Il che rende brutalmente l’idea di quel concetto rimosso dal discorso pubblico – se non nascosto dietro a eufemismi come “diseguaglianze” – che è l’esistenza delle classi sociali. Dice una prof: «La dad è un amplificatore». Se sei povero e devi studiare da casa, sei poverissimo.
Insomma, le mamme sono assolte. Certo, c’è un fattore di pressione sociale nel loro continuo lagnarsi di questo male assoluto che è istruire i loro figli senza levarglieli di torno cinque ore al giorno, ma i più feroci oppositori del lavorare da casa in pigiama sono, incredibilmente, i docenti.

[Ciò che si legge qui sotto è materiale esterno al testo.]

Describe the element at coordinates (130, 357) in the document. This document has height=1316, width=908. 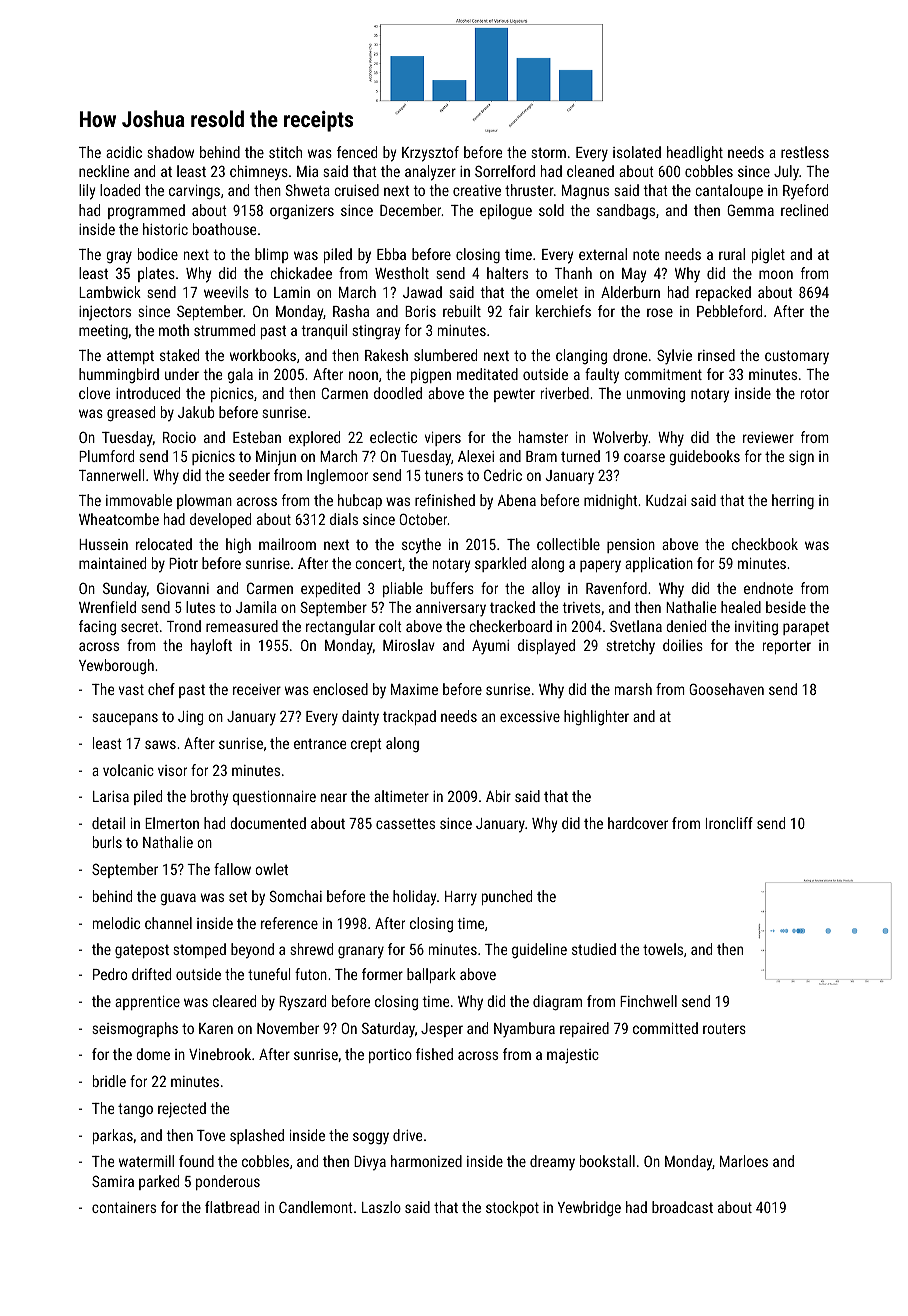
I see `attempt` at that location.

Perché «magari lo studente prende un fermoimmagine con la tua faccia e ci disegna le corna» (invero una temibile prospettiva); perché «devi uscire dalla tua comfort zone, su Kant non ti fregano, lo sai bene, sono vent’anni che lo ripeti, con nuove didattiche devi imparare nuove cose»; perché hanno incubi come la poca riservatezza del link della lezione, «sai che rischio, se lo passeranno e mezza città si accalcherà davanti alla mia ora su Carlo V»; per «una forma di neoluddismo: pensano che i video delle lezioni finiscano su YouPorn»; e soprattutto perché «la parola chiave del docente è “mansionario”: non voglio perdere un minuto a fare una cosa che non mi compete».
Quello che accomuna tutti gli adulti, docenti e genitori, è il nascondersi dietro ai ragazzini: lo diciamo per loro, mica per noi. Per loro privati della socialità, della presenza, dei limoni all’intervallo e delle sigarette nei cessi. È per i piccini che una minoranza dei grandi lunedì a Milano andrà sotto al palazzo della Regione a urlare contro Fontana, colpevole d’aver messo i licei lombardi in didattica a distanza.
Eppure una ragione sensata c’è, spiega un adulto di quelli che non andranno a urlare perché lunedì staranno facendo didattica a distanza: «Nessuno ci smena se chiudono le scuole. Se chiudi le fabbriche o i ristoranti crei un problema economico, ma nessuno sa se i ragazzi a studiare così avranno problemi diversi da chi è andato in classe. Lo sapremo tra vent’anni, forse».